Negotiations between Libya and the families of the victims of the crash of PanAm 103 continued for years, finally devolving into strictly a matter of “how much and who.” The several administrations from Reagan to Bush then Clinton tried at various times to smooth over the PanAm families’ personal and political feelings, but in the end always had drawn back in fear of their own potential domestic political loss.

The British have been given credit for breaking through first via covert negotiations on Libya’s knowledge of and aid to the IRA. The fact is that Tripoli had been trying to “sell” this connection for many years on both sides of the Atlantic. There had been so many feelers put out over the years through various back door channels that a competition had developed among the several official and unofficial conduits.

All of this was going on long before the 2003 invasion of Iraq that was supposedly the catalyst for Libya’s, and Qaddafi’s, “conversion” to a peaceful evolution of his country’s isolation. The whole affair was under negotiation in one form or another going all the way back to the late ’80s right after the PanAm 103 crash.

On the Libyan side it has always been difficult to follow a clear line of initiative. Cabinet shuffles appear to occur nearly annually. Even though it’s more of a game of musical chairs played by the cadre of political insiders, the process tends to interrupt progress even on important issues. This has suited Muammar Qaddafi quite well, for in the end he remains as the final arbiter of everything.

The parade of loyal courtiers, each with their own external and internal political connections, marched — or rather tip-toed — through the great man’s tent with information and briefs on everything from the latest rumor on Italian League football, a family passion, to the latest skinny on U.S.-North Korean strategic negotiations. This is in addition to the regular reporting of the Libyan intelligence and security services. Qaddafi was never as isolated as Washington imagined him.

The problem was that Tripoli, London and Washington were mired for different reasons in positions that did not allow for a public breakthrough in the status quo. From Qaddafi’s personal standpoint, and thus Libya’s, the Arab world did not treat him with the importance he felt justified in receiving. Certainly Arab unity rarely saluted the hard work and substantial monetary aid that Qaddafi’s regime had poured into “the cause” over the years. His prestige and concomitant leverage among Libya’s Middle Eastern brethren deteriorated more and more.

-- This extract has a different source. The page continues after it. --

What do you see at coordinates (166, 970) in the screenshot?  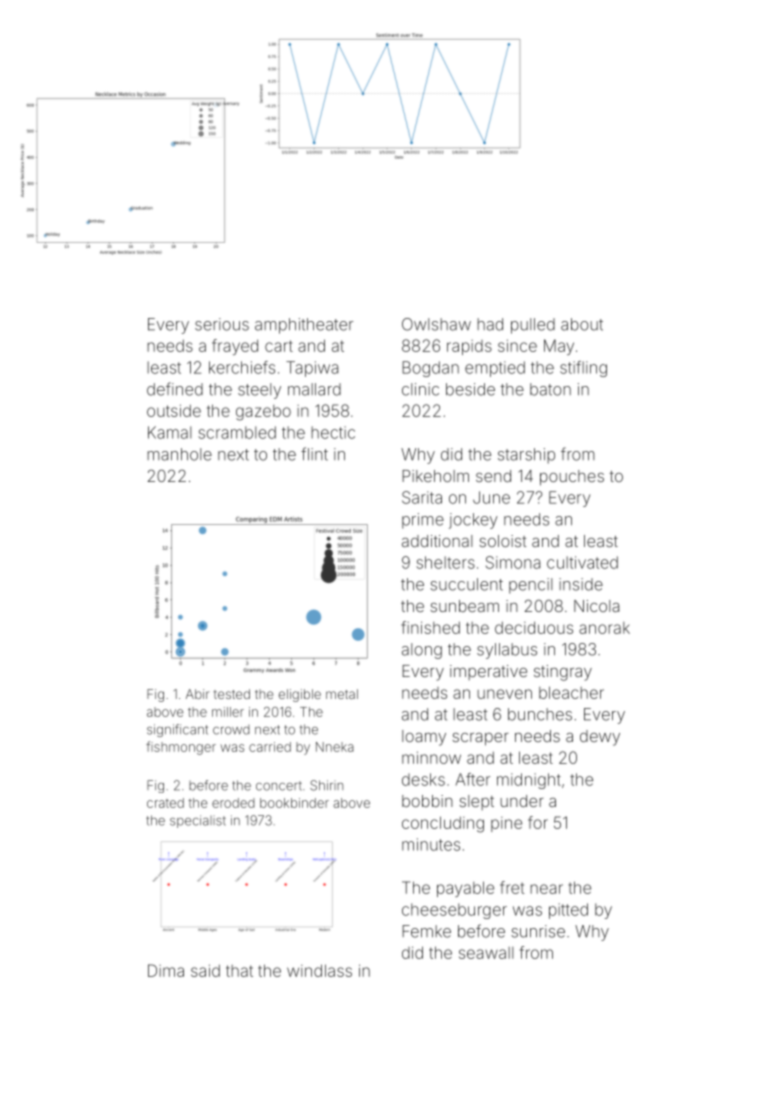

The anti-WMD program begun in the UN against Iraq in 2002 provided just the key to breaking the long term deadlock for Tripoli with Washington. There had never been any love lost between Saddam Hussein and Col. Qaddafi. The successful Anglo-American invasion became the perfect occasion to announce in a true born-again manner that Libya and Qaddafi had seen the light. The nascent nuclear program was dismantled along with the chemical warfare production and stockpile. The Libyans did everything but roll in the sand in ecstasy while Washington and London loudly proclaimed the sinner’s redemption.

Time for the reward — Libya is to be a member of the UN Security Council. The oil companies are happily negotiating new drilling contracts. The PanAm families have accepted around $3 billion in settlement. Tripoli is crowded with businessmen and diplomats. And the European football matches can be seen via satellite television in Tripoli. Is there something we are missing here?

George H. Wittman, a member of the Committee on the Present Danger, was the founding chairman of the National Institute for Public Policy.